Industry prefers slower reform

十月 15, 1999

Responses to Learning to Succeed, the white paper on 16 to 19-year-olds

Captains of industry have fired a broadside at the government's plans for an overhaul of post-16 education and training.

Proposals to scrap training and enterprise councils and create a national learning and skills council will lead to over-centralisation, too much bureaucracy and turn off many employers, the Confederation of British Industry warned this week.

In its response to the white paper Learning to Succeed, the CBI condemns the proposals as "a step in the wrong direction".

It says the 18-month transition from the old to the new system is already "characterised by uncertainty". This will lead to "a slow-down in progress towards the National Learning Targets, a serious decline in the performance of TECs, and the loss of the best TEC directors and staff".

Although the proposed system has a "clear rationale", it is "untested in practice" and "it is not so far clear that it will meet employers' needs for highly skilled young people and flexible, business-friendly systems for work-based training and workforce development".

The CBI adds: "It would be a challenge to involve employers effectively with the proposals as they stand."

A better option would have been a slow evolutionary move towards a new system, based on the present one, rather than a quick, revolutionary change.

The CBI says there are three priorities that employers regard as essential. The new system must:

Deliver employability and meet skills needs through employer leadership. In practical terms this would mean a commitment to make employers the chairs of new learning and skills councils

Meet local needs through a devolved, federal and flexible system. The emphasis should be on "a bottom-up, can-do system, not on command and control from the centre"

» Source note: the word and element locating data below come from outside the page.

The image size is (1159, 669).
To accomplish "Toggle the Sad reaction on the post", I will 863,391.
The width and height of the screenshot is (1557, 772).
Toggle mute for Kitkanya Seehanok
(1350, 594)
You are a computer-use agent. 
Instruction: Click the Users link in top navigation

Enhance, not undermine, the work-based training route with appropriate funding and quality systems.

In particular work-based training systems must be kept as simple as possible with minimum red tape.

Peter Clark, CBI senior policy adviser, said employers were not convinced that it was right to dismantle the TEC system. The problem with effectively creating a quango for post-16 education and training is that it would be unable to respond quickly to local needs. "It will be all too easy for this to just pull power to the centre so that you have a nationally determined strategy for manpower and purchasing education and training," said Mr Clark.

"The problem with that is that it's not flexible to local needs. We are not in an environment where there is a national labour market.

"For most people, and certainly for those below professional level, you must have a local dimension," he added.